Inspiration

Doctors are drowning in paperwork and are now using AI to save time, but hospitals strictly block LLMs due to severe HIPAA regulations. If doctors are using public AI anyway, copy-pasting patient data into ChatGPT, they are unknowingly risking millions in federal data breach fines. I wanted to build a secure bridge: a tool that gives doctors the seamless AI experience they want, while giving hospital administrators the absolute visibility and control they need, all while maintaining Protected Health Information (PHI) records.

What it does

  • Veritas Health is an enterprise-grade Layer 7 network proxy featuring a dual-persona dashboard.
  • For the Doctor: It provides a clean, distraction-free clinical chatbot to summarize patient notes.
  • For the Admin: It provides a live "Command Center" that monitors network traffic in real-time.
  • When a doctor sends a prompt, Veritas intercepts the data before it leaves the firewall and routes it through Palantir's AIP to instantly scrub all Protected Health Information (PHI).
  • After the LLM summarizes the scrubbed data, our backend intercepts the response and intelligently re-hydrates the real patient names back into the text before the doctor sees it.
  • If high-severity PHI is detected, the platform triggers an automated Twilio phone call to alert the Chief Compliance Officer instantly.

How I built it

  • Built a responsive, multi-view React dashboard using Vite and Tailwind CSS to separate the Doctor and Admin experiences.
  • Developed a custom Node.js/Express server to intercept network traffic, handle the "re-hydration" logic, and manage API routing.
  • Leveraged Palantir Foundry and AIP Logic to build a redaction engine programmed to detect the 18 HIPAA Safe Harbor identifiers.
  • Integrated Groq's LPU infrastructure running Llama 3.1 for lightning-fast, ultra-low-latency medical note summarization.
  • Wired the Node.js backend to the Twilio API to dispatch automated text-to-speech phone alerts.

Challenges I ran into

  • The Llama 3.1 model initially refused to summarize the notes because of its safety filters.
  • Midway through development, the initial LLM model string was deprecated, which forced me to switch to a new model endpoint.
  • Building a proxy that successfully intercepts, modifies, forwards, receives, and re-modifies (re-hydrates) data without crashing the React UI.

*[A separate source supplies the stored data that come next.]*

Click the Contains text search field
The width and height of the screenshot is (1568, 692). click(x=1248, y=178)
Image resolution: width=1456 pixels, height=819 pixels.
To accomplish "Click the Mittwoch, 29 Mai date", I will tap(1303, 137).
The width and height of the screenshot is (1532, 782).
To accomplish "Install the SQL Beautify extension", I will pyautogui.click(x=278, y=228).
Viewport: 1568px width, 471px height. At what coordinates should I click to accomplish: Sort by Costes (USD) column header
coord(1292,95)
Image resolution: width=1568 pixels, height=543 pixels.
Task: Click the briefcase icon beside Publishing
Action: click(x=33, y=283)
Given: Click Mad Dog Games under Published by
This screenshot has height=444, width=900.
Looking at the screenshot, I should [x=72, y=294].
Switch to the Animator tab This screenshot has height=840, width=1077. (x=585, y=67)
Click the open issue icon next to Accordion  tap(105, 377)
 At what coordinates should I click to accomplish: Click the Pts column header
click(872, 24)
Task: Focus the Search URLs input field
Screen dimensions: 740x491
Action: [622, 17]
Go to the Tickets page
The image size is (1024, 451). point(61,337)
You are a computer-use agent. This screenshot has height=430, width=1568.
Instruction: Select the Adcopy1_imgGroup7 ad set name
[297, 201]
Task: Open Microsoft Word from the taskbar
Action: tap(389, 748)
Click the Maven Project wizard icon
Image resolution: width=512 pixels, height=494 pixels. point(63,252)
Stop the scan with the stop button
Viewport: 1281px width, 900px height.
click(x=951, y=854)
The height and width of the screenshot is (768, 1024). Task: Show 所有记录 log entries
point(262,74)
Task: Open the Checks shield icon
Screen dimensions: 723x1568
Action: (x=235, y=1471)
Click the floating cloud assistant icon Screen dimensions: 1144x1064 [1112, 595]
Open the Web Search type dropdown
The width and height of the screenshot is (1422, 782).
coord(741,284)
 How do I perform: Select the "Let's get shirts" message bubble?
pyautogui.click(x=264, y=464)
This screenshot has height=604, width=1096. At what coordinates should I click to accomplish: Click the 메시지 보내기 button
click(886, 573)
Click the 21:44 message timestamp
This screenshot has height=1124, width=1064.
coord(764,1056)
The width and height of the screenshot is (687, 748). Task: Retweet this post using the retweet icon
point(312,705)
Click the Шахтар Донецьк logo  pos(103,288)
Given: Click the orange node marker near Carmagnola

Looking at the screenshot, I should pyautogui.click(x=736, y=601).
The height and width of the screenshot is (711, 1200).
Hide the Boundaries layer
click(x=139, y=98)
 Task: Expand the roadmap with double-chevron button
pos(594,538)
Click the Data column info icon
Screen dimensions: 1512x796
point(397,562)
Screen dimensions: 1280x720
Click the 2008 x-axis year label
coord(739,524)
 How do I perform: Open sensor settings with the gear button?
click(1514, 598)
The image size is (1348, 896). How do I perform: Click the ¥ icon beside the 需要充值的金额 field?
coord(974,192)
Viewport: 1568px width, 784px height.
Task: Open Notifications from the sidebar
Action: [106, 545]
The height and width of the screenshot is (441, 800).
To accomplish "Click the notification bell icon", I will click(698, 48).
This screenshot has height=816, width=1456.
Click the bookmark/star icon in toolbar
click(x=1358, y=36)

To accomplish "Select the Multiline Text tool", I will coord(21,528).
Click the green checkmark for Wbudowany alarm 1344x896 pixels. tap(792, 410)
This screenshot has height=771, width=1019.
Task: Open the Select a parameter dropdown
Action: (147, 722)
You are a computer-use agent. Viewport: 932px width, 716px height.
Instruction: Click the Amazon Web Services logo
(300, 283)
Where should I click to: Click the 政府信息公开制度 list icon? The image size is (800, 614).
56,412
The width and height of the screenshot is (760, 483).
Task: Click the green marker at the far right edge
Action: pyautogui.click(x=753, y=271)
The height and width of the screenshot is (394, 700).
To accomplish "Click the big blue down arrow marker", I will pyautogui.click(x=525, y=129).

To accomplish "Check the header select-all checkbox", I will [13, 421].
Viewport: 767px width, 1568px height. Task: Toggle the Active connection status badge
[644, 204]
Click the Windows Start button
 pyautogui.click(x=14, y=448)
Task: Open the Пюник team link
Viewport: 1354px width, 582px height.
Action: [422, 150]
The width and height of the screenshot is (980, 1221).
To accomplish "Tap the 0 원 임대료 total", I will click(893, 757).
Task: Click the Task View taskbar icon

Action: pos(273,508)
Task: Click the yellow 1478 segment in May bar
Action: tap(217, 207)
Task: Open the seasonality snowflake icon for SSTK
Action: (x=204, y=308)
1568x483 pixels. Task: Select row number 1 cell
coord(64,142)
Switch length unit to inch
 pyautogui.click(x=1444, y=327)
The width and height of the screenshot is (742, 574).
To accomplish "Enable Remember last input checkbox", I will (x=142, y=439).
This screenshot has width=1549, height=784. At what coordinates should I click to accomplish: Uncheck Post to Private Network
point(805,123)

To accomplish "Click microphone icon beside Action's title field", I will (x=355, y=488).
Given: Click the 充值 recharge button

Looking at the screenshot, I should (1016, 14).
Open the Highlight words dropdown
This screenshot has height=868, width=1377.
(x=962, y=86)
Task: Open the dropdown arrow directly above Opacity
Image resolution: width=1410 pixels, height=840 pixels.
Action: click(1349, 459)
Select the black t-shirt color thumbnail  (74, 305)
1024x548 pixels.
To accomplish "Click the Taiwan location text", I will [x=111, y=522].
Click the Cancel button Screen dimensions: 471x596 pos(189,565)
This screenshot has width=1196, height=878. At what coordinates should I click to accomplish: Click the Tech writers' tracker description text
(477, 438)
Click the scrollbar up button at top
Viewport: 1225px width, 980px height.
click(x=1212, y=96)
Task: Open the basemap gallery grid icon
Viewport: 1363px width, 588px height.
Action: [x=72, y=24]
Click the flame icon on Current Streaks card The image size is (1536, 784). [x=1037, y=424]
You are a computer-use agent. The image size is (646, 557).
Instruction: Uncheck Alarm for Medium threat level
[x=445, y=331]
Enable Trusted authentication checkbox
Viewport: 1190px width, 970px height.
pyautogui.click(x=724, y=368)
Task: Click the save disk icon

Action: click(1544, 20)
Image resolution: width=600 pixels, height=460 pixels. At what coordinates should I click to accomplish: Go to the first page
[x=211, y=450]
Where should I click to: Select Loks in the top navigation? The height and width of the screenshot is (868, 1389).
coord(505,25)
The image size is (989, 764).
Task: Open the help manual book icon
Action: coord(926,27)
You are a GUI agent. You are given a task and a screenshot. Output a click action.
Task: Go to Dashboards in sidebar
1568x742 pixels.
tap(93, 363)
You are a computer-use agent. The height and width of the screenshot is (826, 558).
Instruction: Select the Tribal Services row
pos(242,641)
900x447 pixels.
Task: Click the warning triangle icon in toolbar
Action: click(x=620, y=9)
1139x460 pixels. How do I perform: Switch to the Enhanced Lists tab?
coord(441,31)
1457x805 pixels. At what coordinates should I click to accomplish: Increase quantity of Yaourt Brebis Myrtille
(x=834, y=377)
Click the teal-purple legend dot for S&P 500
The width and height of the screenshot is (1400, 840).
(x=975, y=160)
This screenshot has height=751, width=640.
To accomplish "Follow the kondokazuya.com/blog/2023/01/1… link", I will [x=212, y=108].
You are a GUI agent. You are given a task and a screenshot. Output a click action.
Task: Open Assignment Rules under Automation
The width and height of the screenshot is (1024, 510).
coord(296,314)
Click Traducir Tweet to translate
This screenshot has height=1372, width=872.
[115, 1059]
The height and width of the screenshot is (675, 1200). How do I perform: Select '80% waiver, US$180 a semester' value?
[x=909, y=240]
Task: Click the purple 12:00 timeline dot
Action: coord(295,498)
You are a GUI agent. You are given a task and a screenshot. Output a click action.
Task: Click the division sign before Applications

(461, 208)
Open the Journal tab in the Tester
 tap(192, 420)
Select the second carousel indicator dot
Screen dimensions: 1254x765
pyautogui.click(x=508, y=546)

Accomplishments that I'm proud of

  • Successfully building a functional proxy and moving away from a standard wrapper app into actual network architecture.
  • Engineering the re-hydration pipeline to provide a personalized summary without ever actually seeing the patient's real name.
  • Implementing the Twilio integration. Having the admin's actual cell phone ring with a robotic warning the exact second a violation is caught makes the project more useful.

What I learned

  • Deepened my understanding of healthcare compliance, specifically the 18 distinct identifiers required by the HIPAA Safe Harbor method.
  • Learned how to construct, prompt, and deploy logic ontologies within Palantir Foundry's enterprise environment.
  • Learned the concept of building middleware in Node.js to act as a buffer between a user and a public AI model.

What's next for Veritas Health

  • Expanding the Palantir ontology to use OCR, allowing the platform to redact PHI from uploaded medical charts and X-ray images.
  • Analyzing the admin audit logs over time to predict which hospital departments are statistically most likely to leak data, allowing for proactive staff training.
  • Building an interface for admins to whitelist specific LLMs (Claude, Gemini, GPT-4) for specific hospital departments.